Itamar Ben Avi (1882-1943), journaliste hébreu, fils de Eliezer Ben Yehuda.
Itamar Ben Avi est né dans la vieille ville de Jérusalem. Il est le fils aîné d’Eliezer et de Devora Ben Yehuda. Il reçut le prénom de Ben Zion, mais arrivé à l’âge adulte, il décida de le changer en Itamar et de transformer son nom en Itamar ben Avi, Avi étant l’acronyme de Eliezer Ben Yehuda.
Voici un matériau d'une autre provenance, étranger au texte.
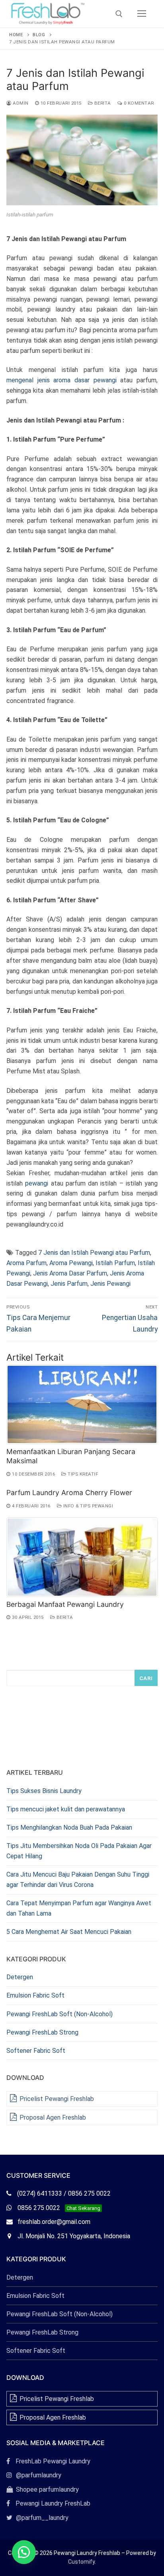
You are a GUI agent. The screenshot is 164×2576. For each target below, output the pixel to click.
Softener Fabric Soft (35, 2050)
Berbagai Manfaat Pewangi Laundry (65, 1604)
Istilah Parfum (115, 1263)
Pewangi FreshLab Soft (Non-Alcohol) (59, 2014)
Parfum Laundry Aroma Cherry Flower (69, 1492)
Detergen (19, 1977)
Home (16, 34)
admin (20, 103)
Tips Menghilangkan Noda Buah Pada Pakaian (69, 1827)
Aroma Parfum (26, 1263)
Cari (146, 1678)
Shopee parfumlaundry (42, 2489)
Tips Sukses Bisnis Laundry (44, 1791)
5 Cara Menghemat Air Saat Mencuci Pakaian (68, 1931)
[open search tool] (119, 14)
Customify (81, 2561)
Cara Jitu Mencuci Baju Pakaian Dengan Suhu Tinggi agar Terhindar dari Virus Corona (77, 1880)
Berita (102, 103)
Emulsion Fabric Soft (35, 1995)
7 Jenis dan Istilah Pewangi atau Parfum (94, 1252)
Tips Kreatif (82, 1474)
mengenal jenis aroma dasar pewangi (61, 380)
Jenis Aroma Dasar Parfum (70, 1273)
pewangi (36, 1183)
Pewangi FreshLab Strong (42, 2032)
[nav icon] (141, 14)
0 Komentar (138, 103)
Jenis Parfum (69, 1283)
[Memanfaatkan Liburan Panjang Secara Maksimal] (82, 1404)
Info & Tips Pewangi (87, 1506)
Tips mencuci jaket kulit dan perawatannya (65, 1809)
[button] (24, 2552)
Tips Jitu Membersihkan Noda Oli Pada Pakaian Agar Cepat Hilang (79, 1851)
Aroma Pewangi (71, 1263)
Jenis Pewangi (110, 1283)
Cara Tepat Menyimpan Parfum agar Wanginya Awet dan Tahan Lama (78, 1908)
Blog (39, 34)
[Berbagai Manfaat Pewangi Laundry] (82, 1557)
Dès sa naissance, son père, connu alors sous le surnom de « celui qui ressuscite la langue hébraïque » proclama qu’il serait « le premier enfant hébreu ». Eliezer Ben Yehuda décida d’éduquer son enfant sur la base de la pureté de la langue hébraïque, et ne permit à quiconque ne parlait pas cette langue de s’approcher de lui. Dans la mesure où, en ces années-là, seule une poignée pouvait parler hébreu couramment, Itamar grandit dans un milieu isolé, éloigné des enfants de son âge. La famille vivait dans la pauvreté et la restriction et souffrit de l’excommunication sociale infligée par les gens du « Vieux yishuv », des Juifs religieux qui virent dans l’œuvre laïque de Eliezer Ben Yehuda un acte de profanation de la langue sacrée. Son enfance exceptionnelle fut décrite des années plus tard dans le livre pour enfants que rédigea l’écrivain Devora ‘Omar.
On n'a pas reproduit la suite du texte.